Output the full listing exactly.

· · ·

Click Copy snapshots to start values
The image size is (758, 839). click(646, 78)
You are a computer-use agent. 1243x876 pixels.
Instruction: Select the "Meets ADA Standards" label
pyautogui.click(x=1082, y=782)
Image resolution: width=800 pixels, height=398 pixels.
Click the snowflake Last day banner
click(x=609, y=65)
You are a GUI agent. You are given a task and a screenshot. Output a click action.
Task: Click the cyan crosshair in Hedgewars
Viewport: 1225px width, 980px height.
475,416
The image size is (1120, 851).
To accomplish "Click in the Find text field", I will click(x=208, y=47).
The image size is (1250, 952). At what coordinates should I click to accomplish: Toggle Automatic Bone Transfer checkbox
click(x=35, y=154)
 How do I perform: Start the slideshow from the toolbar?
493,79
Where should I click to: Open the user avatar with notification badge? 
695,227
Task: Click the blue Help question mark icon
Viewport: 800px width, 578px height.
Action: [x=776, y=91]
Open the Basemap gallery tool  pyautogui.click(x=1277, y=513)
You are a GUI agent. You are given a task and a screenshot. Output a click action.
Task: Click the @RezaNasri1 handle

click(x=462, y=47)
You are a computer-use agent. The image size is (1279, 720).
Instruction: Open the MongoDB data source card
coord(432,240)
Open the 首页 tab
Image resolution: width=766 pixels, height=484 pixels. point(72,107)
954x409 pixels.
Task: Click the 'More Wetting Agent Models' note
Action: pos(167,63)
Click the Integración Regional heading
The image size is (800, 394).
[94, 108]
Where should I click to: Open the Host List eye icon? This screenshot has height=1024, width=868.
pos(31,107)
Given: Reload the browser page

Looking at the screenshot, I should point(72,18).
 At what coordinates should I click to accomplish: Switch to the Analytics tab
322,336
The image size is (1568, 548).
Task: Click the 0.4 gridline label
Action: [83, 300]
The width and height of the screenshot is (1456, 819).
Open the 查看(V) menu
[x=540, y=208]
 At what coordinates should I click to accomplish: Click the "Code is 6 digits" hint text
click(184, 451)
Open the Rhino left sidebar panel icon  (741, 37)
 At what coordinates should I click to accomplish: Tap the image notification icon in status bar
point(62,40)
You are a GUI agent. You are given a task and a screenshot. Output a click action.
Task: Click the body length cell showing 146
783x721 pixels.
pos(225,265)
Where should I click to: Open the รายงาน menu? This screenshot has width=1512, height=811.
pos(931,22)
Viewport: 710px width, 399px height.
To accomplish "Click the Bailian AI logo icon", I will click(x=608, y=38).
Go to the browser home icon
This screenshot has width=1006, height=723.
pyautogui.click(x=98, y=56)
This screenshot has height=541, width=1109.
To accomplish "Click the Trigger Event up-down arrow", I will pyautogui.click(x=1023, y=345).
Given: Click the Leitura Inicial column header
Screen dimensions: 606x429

· · ·

**OUTPUT OF THE EXERCISE**.
Click Copy snapshots to start values
The image size is (758, 839). click(646, 78)
You are a computer-use agent. 1243x876 pixels.
Instruction: Select the "Meets ADA Standards" label
pyautogui.click(x=1082, y=782)
Image resolution: width=800 pixels, height=398 pixels.
Click the snowflake Last day banner
click(x=609, y=65)
You are a GUI agent. You are given a task and a screenshot. Output a click action.
Task: Click the cyan crosshair in Hedgewars
Viewport: 1225px width, 980px height.
475,416
The image size is (1120, 851).
To accomplish "Click in the Find text field", I will click(x=208, y=47).
The image size is (1250, 952). At what coordinates should I click to accomplish: Toggle Automatic Bone Transfer checkbox
click(x=35, y=154)
 How do I perform: Start the slideshow from the toolbar?
493,79
Where should I click to: Open the user avatar with notification badge? 
695,227
Task: Click the blue Help question mark icon
Viewport: 800px width, 578px height.
Action: [x=776, y=91]
Open the Basemap gallery tool  pyautogui.click(x=1277, y=513)
You are a GUI agent. You are given a task and a screenshot. Output a click action.
Task: Click the @RezaNasri1 handle

click(x=462, y=47)
You are a computer-use agent. The image size is (1279, 720).
Instruction: Open the MongoDB data source card
coord(432,240)
Open the 首页 tab
Image resolution: width=766 pixels, height=484 pixels. point(72,107)
954x409 pixels.
Task: Click the 'More Wetting Agent Models' note
Action: pos(167,63)
Click the Integración Regional heading
The image size is (800, 394).
[94, 108]
Where should I click to: Open the Host List eye icon? This screenshot has height=1024, width=868.
pos(31,107)
Given: Reload the browser page

Looking at the screenshot, I should point(72,18).
 At what coordinates should I click to accomplish: Switch to the Analytics tab
322,336
The image size is (1568, 548).
Task: Click the 0.4 gridline label
Action: [83, 300]
The width and height of the screenshot is (1456, 819).
Open the 查看(V) menu
[x=540, y=208]
 At what coordinates should I click to accomplish: Click the "Code is 6 digits" hint text
click(184, 451)
Open the Rhino left sidebar panel icon  (741, 37)
 At what coordinates should I click to accomplish: Tap the image notification icon in status bar
point(62,40)
You are a GUI agent. You are given a task and a screenshot. Output a click action.
Task: Click the body length cell showing 146
783x721 pixels.
pos(225,265)
Where should I click to: Open the รายงาน menu? This screenshot has width=1512, height=811.
pos(931,22)
Viewport: 710px width, 399px height.
To accomplish "Click the Bailian AI logo icon", I will click(x=608, y=38).
Go to the browser home icon
This screenshot has width=1006, height=723.
pyautogui.click(x=98, y=56)
This screenshot has height=541, width=1109.
To accomplish "Click the Trigger Event up-down arrow", I will pyautogui.click(x=1023, y=345).
Given: Click the Leitura Inicial column header
Screen dimensions: 606x429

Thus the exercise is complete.